The Roman Nose trail traverses three alpine lakes in northern Idaho’s Selkirk Range — that’s three lakes for the price of one! The trail is part boardwalk, part rocky scramble, and the landscape is densely forested until it opens up around the lakes and farther along the ridgeline. If it’s huckleberry season (usually August-September), you’re in for a trail-side treat. There’s also a waterfall nearby if you’re up for a little off-trail exploration!

Upper and Lower Stevens Lakes (Coeur d’Alene National Forest – Mullan)

Distance: 5 miles out and back
Difficulty: Moderate

Near Lookout Pass on I-90, in the Bitterroot Range, the two Stevens Lakes are jade-colored beauties surrounded by pine forest (and yellow larches in fall). There’s a small waterfall that you’ll pass during the ascent on this hike, and if you’re up for a scramble after a swim in Upper Stevens, you can climb Stevens Peak — at 6,800+ feet, it’s the highest point around. Peek over into Montana while you’re up there.

Bloomington Lake (Uinta-Wasatch-Cache National Forest – Bloomington)

Distance: 1.4 miles out and back
Difficulty: Easy

Clocking in at less than two miles from the parking area, the trail to Bloomington Lake gives you a whole lot of bang for your buck. In the heart of the Bear River Range of southeastern Idaho, you’ll pass a pond before arriving at Bloomington Lake with a backdrop of forested granite cliffs. Continue farther up and enjoy the view, or look for the rope swing that will drop you into the lake for a refreshing swim.

Tin Cup Trailhead to Edith Lake (Sawtooth National Forest – Stanley)

Distance: ~14 miles out and back
Difficulty: Strenuous climb to the top

This route features three lakes, with even more than that if you continue on a longer trek from Edith Lake. Most of the route makes up part of the Toxaway Lake loop (one of the essential backpacking routes in Idaho), but Edith Lake is off the loop and farther into the Sawtooth peaks, which means fewer people and a more stunning vista from the high trail. The route also crosses a creek (several times) that cascades over the cliff face in a wide, shallow waterfall. The journey culminates with a view of the lake and the surrounding pink granite summits.

Crags Campground to Ship Island Lake (Salmon National Forest and Frank Church–River of No Return Wilderness – Cobalt)

Distance: 20.4 miles out and back
Difficulty: Strenuous

This is not a casual day hike, but a multi-day route that takes you into backcountry dreamland deep in the Bighorn Crags.
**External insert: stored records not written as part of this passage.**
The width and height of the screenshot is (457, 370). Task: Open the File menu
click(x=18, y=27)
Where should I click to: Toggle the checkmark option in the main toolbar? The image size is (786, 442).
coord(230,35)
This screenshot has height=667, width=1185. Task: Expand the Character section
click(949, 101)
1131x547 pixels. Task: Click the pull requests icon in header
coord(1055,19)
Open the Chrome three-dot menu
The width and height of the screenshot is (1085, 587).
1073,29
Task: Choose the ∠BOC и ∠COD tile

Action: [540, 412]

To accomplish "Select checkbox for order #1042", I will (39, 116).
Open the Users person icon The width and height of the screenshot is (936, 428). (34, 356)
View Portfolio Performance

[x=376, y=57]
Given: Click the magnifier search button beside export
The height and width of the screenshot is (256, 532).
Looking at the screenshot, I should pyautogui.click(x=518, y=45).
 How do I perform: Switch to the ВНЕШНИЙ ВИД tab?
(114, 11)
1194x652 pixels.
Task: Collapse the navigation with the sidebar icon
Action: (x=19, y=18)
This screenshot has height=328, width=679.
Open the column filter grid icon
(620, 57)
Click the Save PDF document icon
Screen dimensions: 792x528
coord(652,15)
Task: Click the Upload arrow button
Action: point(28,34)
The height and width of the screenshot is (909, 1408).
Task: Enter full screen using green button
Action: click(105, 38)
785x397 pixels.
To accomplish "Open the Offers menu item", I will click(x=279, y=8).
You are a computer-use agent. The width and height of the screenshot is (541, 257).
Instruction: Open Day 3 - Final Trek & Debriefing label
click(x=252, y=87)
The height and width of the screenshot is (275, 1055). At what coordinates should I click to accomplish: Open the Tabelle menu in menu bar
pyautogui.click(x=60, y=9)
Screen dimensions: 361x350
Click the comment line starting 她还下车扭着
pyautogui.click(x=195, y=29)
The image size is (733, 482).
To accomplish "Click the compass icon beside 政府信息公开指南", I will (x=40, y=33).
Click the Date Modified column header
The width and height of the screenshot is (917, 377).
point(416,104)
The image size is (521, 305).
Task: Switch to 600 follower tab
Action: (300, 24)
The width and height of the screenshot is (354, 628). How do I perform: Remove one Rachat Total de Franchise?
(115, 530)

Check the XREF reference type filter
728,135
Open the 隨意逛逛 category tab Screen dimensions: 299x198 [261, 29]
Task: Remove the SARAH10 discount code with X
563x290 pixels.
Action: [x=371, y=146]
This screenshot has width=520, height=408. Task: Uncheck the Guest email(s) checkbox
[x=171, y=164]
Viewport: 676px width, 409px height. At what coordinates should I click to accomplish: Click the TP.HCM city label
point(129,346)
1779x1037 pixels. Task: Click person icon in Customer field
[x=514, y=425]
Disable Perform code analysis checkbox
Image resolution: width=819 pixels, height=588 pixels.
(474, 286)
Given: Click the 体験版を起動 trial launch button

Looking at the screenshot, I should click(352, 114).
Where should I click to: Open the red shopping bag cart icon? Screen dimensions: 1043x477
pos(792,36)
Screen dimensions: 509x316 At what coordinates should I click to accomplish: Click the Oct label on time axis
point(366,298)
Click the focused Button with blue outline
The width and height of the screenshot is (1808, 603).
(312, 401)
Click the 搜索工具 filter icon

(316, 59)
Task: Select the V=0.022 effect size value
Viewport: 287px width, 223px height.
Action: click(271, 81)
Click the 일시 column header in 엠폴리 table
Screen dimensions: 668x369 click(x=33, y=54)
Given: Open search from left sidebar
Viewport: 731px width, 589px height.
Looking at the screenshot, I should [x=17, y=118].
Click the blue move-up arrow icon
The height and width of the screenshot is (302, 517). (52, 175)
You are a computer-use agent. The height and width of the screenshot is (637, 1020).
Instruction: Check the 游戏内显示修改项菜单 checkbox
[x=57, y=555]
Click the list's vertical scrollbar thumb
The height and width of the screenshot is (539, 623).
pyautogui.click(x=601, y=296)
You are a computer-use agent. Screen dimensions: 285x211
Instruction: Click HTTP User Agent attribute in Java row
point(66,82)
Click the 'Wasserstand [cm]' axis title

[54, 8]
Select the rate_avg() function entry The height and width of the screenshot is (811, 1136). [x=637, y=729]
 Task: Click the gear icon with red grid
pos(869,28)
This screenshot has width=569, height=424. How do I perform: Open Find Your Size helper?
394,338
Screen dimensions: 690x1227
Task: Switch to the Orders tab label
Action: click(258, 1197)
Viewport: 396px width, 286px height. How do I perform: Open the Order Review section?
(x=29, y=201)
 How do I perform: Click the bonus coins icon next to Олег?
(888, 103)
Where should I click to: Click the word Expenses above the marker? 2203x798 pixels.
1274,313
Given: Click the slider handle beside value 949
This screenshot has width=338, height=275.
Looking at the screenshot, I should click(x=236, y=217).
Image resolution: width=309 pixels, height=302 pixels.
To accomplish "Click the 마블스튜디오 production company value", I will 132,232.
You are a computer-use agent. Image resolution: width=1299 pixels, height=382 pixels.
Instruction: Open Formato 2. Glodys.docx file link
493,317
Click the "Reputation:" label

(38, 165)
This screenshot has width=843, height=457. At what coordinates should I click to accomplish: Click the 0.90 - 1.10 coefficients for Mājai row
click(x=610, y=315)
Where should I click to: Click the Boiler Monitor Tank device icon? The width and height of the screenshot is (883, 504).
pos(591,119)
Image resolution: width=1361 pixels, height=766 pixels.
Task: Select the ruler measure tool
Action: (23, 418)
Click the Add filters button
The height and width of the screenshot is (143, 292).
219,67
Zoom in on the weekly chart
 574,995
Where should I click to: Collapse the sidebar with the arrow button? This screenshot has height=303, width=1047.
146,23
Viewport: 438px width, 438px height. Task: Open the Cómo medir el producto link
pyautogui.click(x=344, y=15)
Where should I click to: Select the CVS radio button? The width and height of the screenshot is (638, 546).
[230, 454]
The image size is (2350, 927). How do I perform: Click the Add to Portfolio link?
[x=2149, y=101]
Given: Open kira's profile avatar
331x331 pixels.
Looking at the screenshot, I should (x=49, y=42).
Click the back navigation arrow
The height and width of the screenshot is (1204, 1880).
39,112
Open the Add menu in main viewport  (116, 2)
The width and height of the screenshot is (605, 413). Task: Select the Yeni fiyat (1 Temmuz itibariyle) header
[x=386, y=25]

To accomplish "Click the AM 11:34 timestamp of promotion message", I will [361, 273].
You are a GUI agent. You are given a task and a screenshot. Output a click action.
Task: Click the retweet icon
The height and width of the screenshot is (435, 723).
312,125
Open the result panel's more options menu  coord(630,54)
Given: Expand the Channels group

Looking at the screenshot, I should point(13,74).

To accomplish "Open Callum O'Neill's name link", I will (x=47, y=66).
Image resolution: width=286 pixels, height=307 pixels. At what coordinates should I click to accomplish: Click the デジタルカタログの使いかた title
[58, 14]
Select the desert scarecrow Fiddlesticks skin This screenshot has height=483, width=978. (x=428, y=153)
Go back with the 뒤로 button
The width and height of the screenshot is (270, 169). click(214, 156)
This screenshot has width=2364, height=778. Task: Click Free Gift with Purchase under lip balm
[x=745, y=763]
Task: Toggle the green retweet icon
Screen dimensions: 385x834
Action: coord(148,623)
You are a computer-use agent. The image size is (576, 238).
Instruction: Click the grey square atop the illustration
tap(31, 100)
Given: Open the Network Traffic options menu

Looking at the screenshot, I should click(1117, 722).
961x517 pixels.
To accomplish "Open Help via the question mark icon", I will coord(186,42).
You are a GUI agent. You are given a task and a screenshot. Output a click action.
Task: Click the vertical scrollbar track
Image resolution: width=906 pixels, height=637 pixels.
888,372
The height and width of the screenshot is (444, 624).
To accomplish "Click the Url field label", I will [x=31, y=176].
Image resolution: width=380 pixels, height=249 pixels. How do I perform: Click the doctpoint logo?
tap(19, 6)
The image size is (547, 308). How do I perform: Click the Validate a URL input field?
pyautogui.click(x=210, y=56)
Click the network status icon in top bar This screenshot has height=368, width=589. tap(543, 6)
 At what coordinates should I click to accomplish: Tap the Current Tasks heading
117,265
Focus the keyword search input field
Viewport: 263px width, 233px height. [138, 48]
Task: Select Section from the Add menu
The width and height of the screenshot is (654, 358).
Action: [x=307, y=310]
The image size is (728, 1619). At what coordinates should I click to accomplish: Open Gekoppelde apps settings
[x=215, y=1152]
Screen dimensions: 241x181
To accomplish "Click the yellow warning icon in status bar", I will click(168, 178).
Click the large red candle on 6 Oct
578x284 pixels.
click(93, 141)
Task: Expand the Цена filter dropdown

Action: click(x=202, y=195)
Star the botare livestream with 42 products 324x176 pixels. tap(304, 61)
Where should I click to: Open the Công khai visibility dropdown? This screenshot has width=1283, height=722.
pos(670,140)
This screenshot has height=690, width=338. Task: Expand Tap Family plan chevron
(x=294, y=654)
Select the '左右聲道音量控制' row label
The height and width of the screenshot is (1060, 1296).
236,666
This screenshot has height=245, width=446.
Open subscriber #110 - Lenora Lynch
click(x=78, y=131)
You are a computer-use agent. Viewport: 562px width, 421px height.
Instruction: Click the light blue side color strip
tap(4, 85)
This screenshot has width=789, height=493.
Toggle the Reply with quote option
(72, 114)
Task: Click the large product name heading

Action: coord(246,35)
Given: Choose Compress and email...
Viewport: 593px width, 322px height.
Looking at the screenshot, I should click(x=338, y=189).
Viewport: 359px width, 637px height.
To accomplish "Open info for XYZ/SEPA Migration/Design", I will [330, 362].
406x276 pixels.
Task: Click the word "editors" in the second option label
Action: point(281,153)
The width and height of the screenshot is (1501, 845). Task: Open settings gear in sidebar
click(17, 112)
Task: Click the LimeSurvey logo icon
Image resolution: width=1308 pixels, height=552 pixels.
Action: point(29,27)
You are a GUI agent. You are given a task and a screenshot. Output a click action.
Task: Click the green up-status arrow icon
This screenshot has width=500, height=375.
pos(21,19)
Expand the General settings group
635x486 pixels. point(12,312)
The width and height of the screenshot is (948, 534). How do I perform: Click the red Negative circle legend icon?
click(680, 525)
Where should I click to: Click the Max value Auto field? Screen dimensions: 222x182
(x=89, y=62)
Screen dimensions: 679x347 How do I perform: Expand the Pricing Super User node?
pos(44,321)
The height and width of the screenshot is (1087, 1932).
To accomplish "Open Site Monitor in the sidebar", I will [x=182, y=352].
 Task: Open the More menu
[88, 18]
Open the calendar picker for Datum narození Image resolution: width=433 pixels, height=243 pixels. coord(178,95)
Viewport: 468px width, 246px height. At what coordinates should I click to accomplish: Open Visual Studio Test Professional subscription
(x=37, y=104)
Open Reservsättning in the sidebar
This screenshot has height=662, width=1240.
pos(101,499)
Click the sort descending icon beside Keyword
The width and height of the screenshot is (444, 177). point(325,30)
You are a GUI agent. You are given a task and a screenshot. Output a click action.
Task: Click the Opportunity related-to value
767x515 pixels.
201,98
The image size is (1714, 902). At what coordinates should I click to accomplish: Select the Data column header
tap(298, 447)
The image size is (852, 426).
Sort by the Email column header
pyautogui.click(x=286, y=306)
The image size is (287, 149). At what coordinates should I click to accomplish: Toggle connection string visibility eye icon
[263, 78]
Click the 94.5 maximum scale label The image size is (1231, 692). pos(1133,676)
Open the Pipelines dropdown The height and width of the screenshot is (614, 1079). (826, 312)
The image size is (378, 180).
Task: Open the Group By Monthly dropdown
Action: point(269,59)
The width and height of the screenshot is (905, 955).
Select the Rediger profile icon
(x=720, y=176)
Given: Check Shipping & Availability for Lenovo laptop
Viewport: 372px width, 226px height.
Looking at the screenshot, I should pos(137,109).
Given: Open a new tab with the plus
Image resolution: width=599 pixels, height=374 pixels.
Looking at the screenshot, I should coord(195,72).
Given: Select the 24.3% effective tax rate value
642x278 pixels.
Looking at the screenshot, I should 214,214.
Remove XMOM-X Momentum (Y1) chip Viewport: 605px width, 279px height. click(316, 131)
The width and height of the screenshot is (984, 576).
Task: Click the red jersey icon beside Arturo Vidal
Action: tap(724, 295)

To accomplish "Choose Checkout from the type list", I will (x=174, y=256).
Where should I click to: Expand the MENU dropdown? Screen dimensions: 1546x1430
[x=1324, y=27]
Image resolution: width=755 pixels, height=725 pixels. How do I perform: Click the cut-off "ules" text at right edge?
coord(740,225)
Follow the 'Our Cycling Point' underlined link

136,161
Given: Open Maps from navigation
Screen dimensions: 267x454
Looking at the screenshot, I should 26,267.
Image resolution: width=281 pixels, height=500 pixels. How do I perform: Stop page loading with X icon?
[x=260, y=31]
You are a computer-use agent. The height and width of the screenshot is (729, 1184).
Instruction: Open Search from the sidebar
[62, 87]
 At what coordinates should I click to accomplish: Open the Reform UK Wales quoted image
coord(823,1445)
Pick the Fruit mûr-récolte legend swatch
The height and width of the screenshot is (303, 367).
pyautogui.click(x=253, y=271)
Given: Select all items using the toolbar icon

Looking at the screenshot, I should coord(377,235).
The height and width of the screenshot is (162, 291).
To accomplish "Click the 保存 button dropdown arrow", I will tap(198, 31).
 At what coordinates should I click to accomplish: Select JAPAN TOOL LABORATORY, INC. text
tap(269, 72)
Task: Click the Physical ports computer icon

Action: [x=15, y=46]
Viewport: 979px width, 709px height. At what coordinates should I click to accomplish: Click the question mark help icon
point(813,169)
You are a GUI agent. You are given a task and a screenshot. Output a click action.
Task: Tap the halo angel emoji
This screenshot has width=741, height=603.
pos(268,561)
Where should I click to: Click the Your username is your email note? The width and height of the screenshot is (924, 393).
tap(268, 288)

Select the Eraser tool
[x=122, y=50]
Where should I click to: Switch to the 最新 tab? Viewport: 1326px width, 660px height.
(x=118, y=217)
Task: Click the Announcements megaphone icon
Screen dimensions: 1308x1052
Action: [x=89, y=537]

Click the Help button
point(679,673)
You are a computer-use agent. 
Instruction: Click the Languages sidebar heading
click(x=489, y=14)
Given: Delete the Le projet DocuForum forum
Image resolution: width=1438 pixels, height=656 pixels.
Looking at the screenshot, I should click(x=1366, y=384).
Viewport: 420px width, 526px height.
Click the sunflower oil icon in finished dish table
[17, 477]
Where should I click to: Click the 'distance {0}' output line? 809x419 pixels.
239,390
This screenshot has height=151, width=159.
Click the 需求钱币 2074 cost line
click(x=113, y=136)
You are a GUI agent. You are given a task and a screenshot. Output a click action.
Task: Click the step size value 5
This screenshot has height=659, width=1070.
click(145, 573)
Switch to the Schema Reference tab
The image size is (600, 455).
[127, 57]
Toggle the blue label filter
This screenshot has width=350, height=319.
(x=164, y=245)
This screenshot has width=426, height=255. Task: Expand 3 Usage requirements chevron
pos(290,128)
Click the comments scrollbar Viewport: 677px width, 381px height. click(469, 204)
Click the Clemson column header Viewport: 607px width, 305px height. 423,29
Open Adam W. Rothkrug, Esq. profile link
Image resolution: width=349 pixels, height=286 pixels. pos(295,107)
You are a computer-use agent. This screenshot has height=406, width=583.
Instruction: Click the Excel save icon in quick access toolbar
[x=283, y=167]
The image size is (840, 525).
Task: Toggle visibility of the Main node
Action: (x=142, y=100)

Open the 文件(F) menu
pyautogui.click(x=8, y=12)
Ship Island Lake is the largest lake in the crags — picture clear, deep water and superb fishing, with cathedral-like rock spires towering above. This rugged country is part of Idaho’s largest wilderness area. And while it’s not in a dark sky reserve, the remoteness of Ship Island Lake ensures spectacular stargazing and a stellar view of the Milky Way. Yep, a lake hike with a big bonus.